**YOUR ASSIGNMENT:**
Do not include the pictures; repeat the rest of the data exactly.

-=-=-

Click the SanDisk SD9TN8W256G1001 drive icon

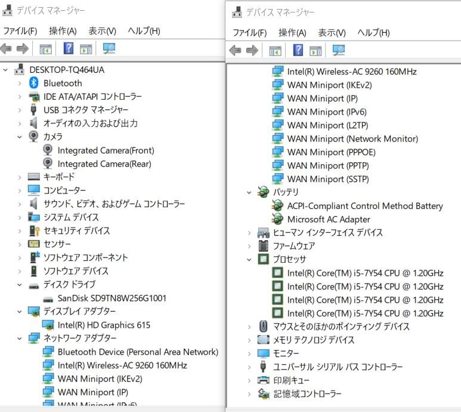pos(48,298)
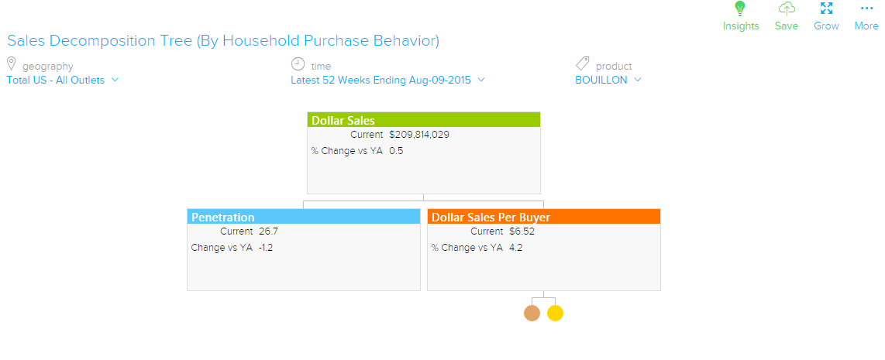Click the geography location pin icon
885x360 pixels.
(12, 64)
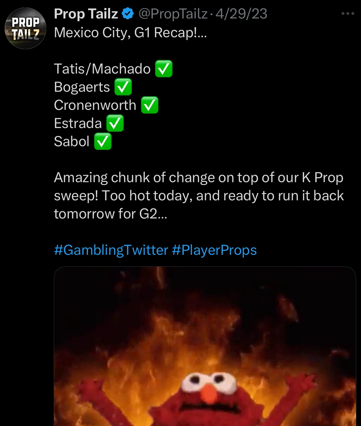Click the 4/29/23 tweet date
This screenshot has height=426, width=361.
coord(242,14)
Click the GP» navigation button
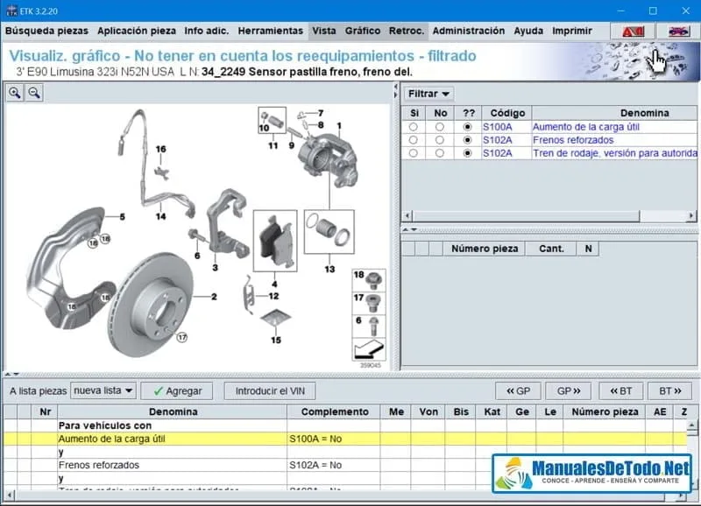Screen dimensions: 701x506 tap(566, 390)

-=-=-

**YOUR SOLUTION:**
Click the SanDisk SD9TN8W256G1001 drive icon

pos(48,298)
Click the geography location pin icon
885x360 pixels.
(12, 64)
Click the 4/29/23 tweet date
This screenshot has height=426, width=361.
coord(242,14)
Click the GP» navigation button
Screen dimensions: 701x506 tap(566, 390)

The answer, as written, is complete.